• WHAT THE TASK REQUIRES:
Starting from the line in which "At what coordinates should I click to accomplish: Select" appears, set down each line exactly through the end of the listing, and nothing else. Leave out pictures.
::::::
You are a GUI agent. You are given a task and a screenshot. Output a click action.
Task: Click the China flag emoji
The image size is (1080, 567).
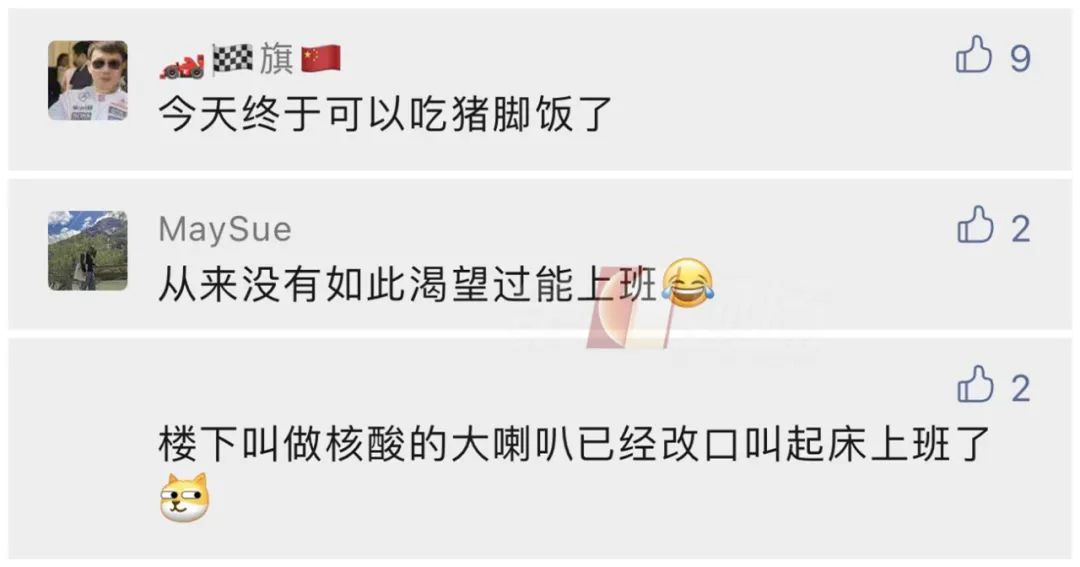(x=321, y=59)
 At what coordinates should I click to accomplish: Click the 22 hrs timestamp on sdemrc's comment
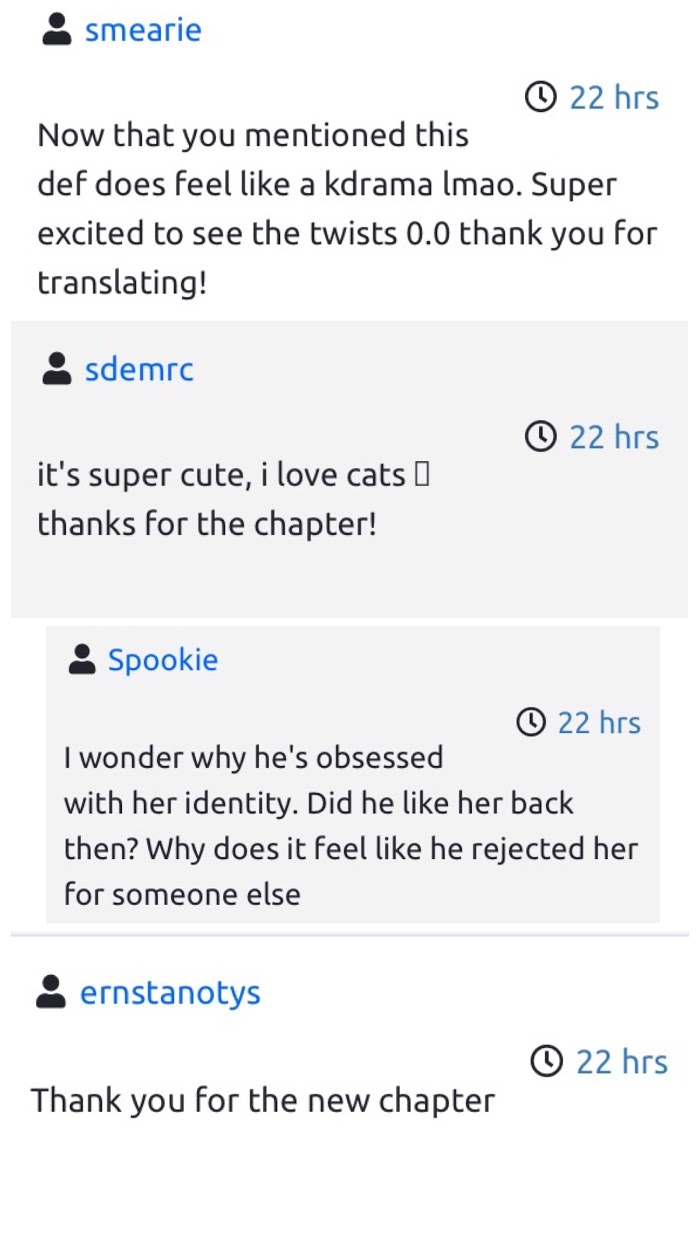click(x=614, y=438)
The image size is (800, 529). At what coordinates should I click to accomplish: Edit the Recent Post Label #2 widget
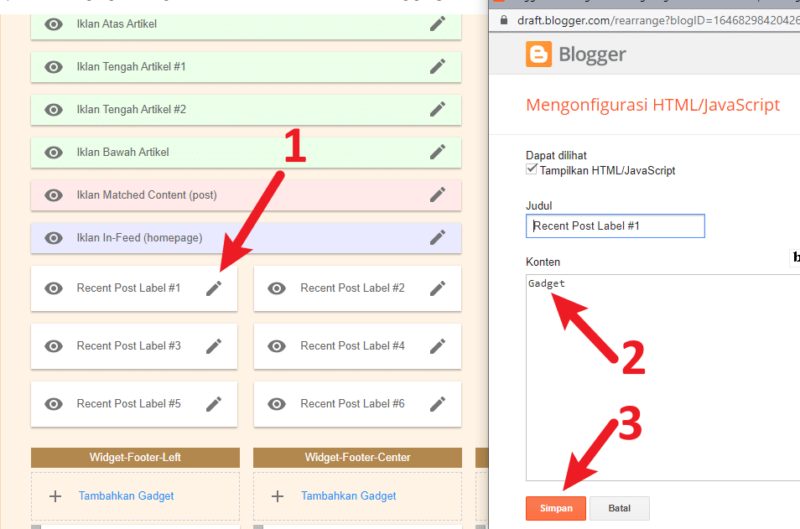[x=437, y=288]
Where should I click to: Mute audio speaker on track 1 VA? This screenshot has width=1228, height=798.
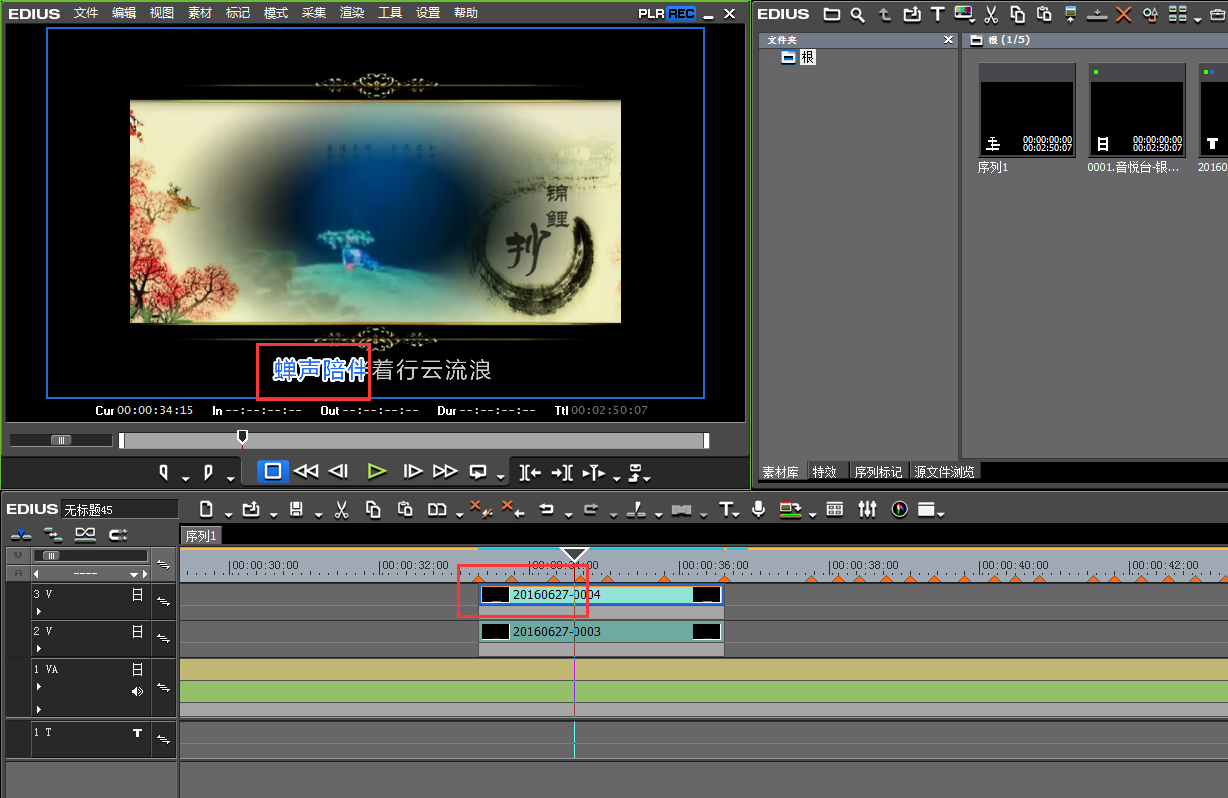coord(137,691)
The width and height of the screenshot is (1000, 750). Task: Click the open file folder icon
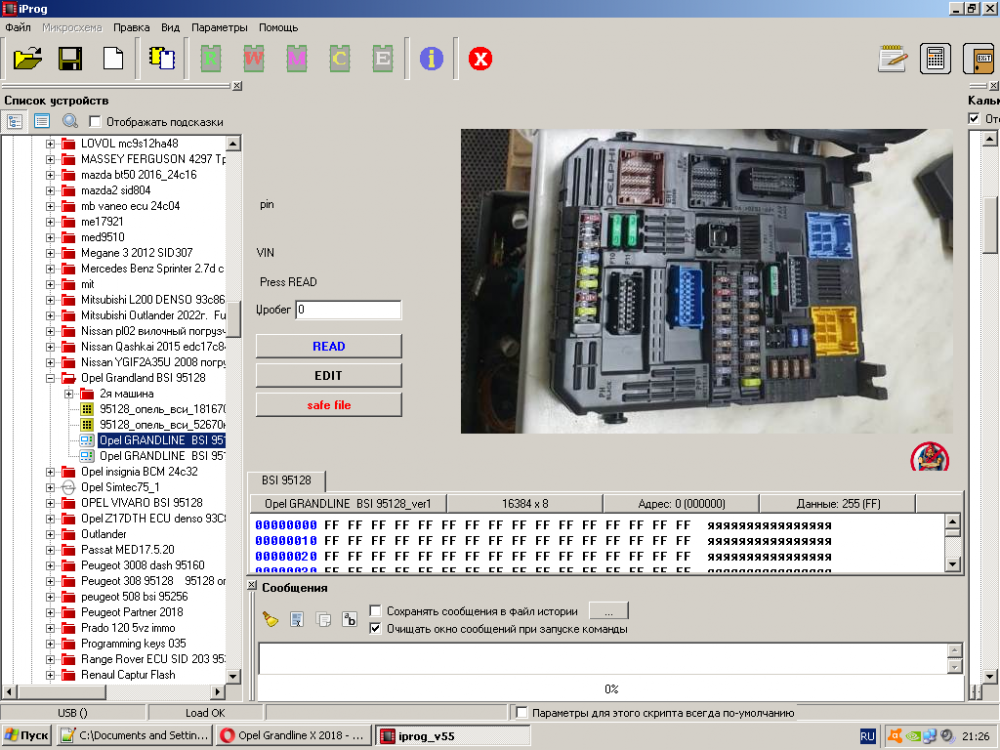pyautogui.click(x=28, y=59)
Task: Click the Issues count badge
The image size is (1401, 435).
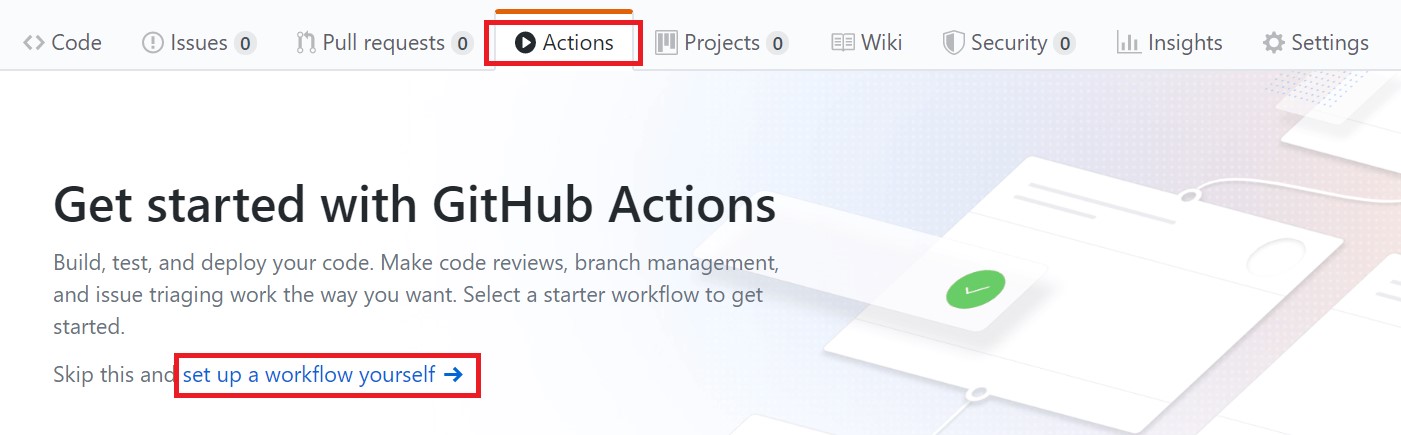Action: tap(245, 43)
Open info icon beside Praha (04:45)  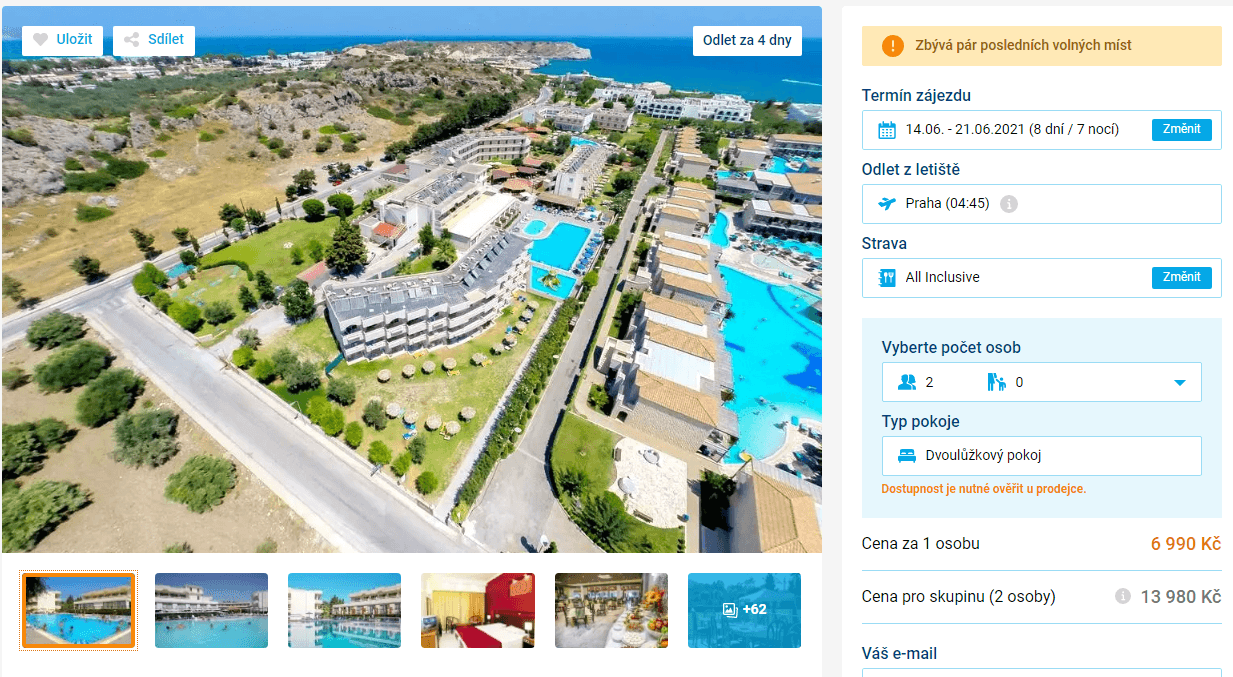tap(1009, 204)
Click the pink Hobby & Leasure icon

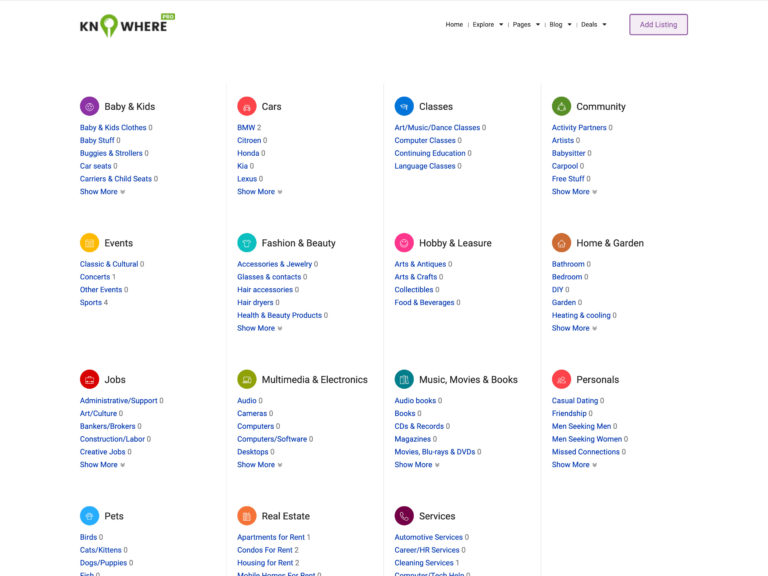(404, 243)
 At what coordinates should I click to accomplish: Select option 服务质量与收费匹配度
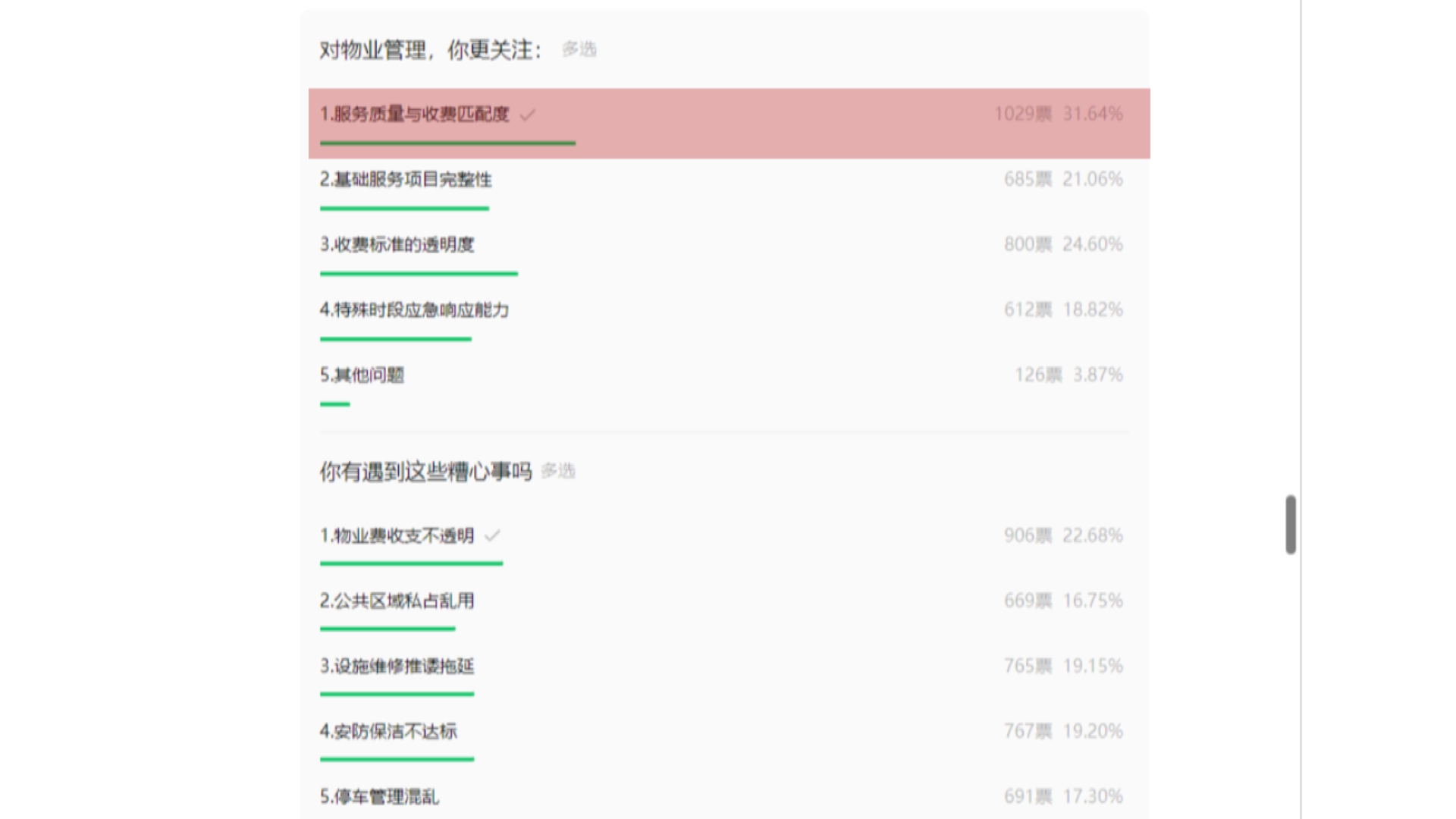729,123
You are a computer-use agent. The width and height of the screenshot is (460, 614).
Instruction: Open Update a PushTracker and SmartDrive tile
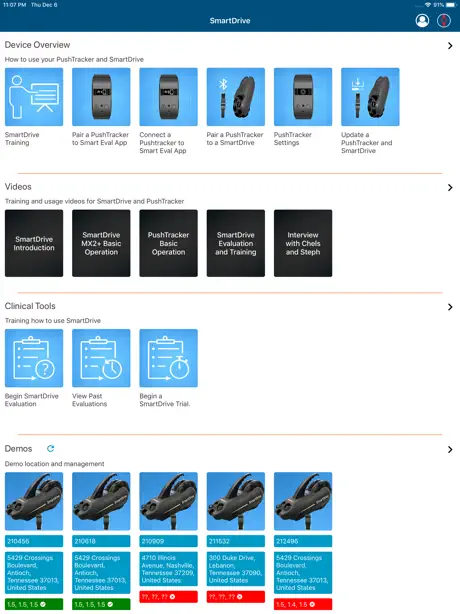tap(370, 97)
::::::
• TASK SOLUTION:
 At what coordinates should I click to accomplish: Select option 服务质量与收费匹配度
729,123
You are a computer-use agent. The width and height of the screenshot is (460, 614).
Instruction: Open Update a PushTracker and SmartDrive tile
tap(370, 97)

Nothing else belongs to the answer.